Quickstart
Get started with World Engine in minutes.
Installation
First, set up a virtual environment (recommended):
python3 -m venv .env
source .env/bin/activate
Install World Engine with PyTorch CUDA support:
pip install \
--index-url https://download.pytorch.org/whl/test/cu128 \
--extra-index-url https://download.pytorch.org/whl/nightly/cu128 \
--extra-index-url https://pypi.org/simple \
--upgrade --ignore-installed \
"world_engine @ git+https://github.com/Overworldai/world_engine.git"
Set your HuggingFace token to access Waypoint models:
export HF_TOKEN=<your access token>
Get your token at https://huggingface.co/settings/tokens
Basic Usage
Understanding CtrlInput
The CtrlInput class represents controller input for a single frame. It encapsulates button presses and mouse/pointer movement:
from world_engine import CtrlInput
# Create control input with button presses and mouse movement
ctrl = CtrlInput(
button={48, 42}, # Set of pressed button IDs
mouse=[0.4, 0.3] # (x, y) mouse velocity vector
)
# Empty control input (no buttons, no mouse movement)
ctrl = CtrlInput()
Button Keycodes: Button IDs are defined by Owl-Control
Mouse Input: The mouse parameter is a raw velocity vector (x, y) representing pointer movement.
Using WorldEngine
The WorldEngine class is the main interface for generating frames. It maintains state across frames, including the visual history and current prompt.
Loading a Model
Create an engine instance by specifying a Waypoint model from HuggingFace:
from world_engine import WorldEngine
engine = WorldEngine(
"Overworld/Waypoint-1-Small",
device="cuda"
)
Browse all available Waypoint models at Overworld on HuggingFace.
Setting the Prompt
Use set_prompt() to specify a text prompt that conditions frame generation. The prompt persists until you call set_prompt() again:
engine.set_prompt("A fun game")
# All subsequent frames will be conditioned on this prompt
Appending Frames
Use append_frame() to manually add a frame to the sequence without generating. This is useful for:
Setting an initial frame
Forcing a specific image at any point in the sequence
Seeding generation with reference images
Single Frame:
import torch
# Append a single frame (H, W, 3) uint8 tensor
img = torch.randint(0, 256, (512, 512, 3), dtype=torch.uint8)
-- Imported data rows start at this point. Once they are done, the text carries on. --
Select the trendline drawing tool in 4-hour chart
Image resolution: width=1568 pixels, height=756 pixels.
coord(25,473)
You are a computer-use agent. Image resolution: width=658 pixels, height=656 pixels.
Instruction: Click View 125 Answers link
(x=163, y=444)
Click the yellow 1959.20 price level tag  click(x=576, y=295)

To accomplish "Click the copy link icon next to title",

returned_img = engine.append_frame(img)
Multiple Frames:
# Append multiple frames at once
frames = torch.randint(0, 256, (4, 512, 512, 3), dtype=torch.uint8)
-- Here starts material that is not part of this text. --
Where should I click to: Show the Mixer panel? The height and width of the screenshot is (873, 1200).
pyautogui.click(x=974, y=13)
engine.append_frame(frames)
Frames with Controls:
# Append frames with corresponding control inputs
frames = torch.randint(0, 256, (2, 512, 512, 3), dtype=torch.uint8)
ctrls = [
CtrlInput(button={48}),
CtrlInput(button={42})
]
engine.append_frame(frames, ctrls=ctrls)
Note
append_frame() returns the appended image(s) on the same device as engine.device
Generating Frames
Use gen_frame() to generate a new frame conditioned on:
The current prompt (set via
set_prompt())Visual history (all previously generated/appended frames)
Controller input (optional)
from world_engine import CtrlInput
# Generate with control input
ctrl = CtrlInput(button={48, 42}, mouse=[0.4, 0.3])
img = engine.gen_frame(ctrl=ctrl)
# Generate without control input
img = engine.gen_frame()
# Generate multiple frames in sequence
for ctrl_input in [
CtrlInput(button={48, 42}, mouse=[0.4, 0.3]),
CtrlInput(mouse=[0.1, 0.2]),
CtrlInput(button={95, 32, 105}),
]:
img = engine.gen_frame(ctrl=ctrl_input)
Resetting State
Use reset() to clear the visual history and start fresh. The prompt is preserved:
engine.reset()
# Visual history cleared, but prompt remains set
Complete Example: Interactive Pygame Application
Here’s a complete example using OpenCV to create an interactive world model experience:
from typing import AsyncIterable, AsyncIterator
import asyncio
import contextlib
import cv2
import sys
import torch
from world_engine import WorldEngine, CtrlInput
async def render(frames: AsyncIterable[torch.Tensor],
win_name="World Engine Demo (ESC to exit)") -> None:
"""Render stream of RGB tensor images."""
cv2.namedWindow(win_name, cv2.WINDOW_AUTOSIZE | cv2.WINDOW_GUI_NORMAL)
async for t in frames:
cv2.imshow(win_name, t.cpu().numpy())
await asyncio.sleep(0)
cv2.destroyAllWindows()
async def frame_stream(engine: WorldEngine,
ctrls: AsyncIterable[CtrlInput]) -> AsyncIterator[torch.Tensor]:
"""Generate frame by calling Engine for each ctrl."""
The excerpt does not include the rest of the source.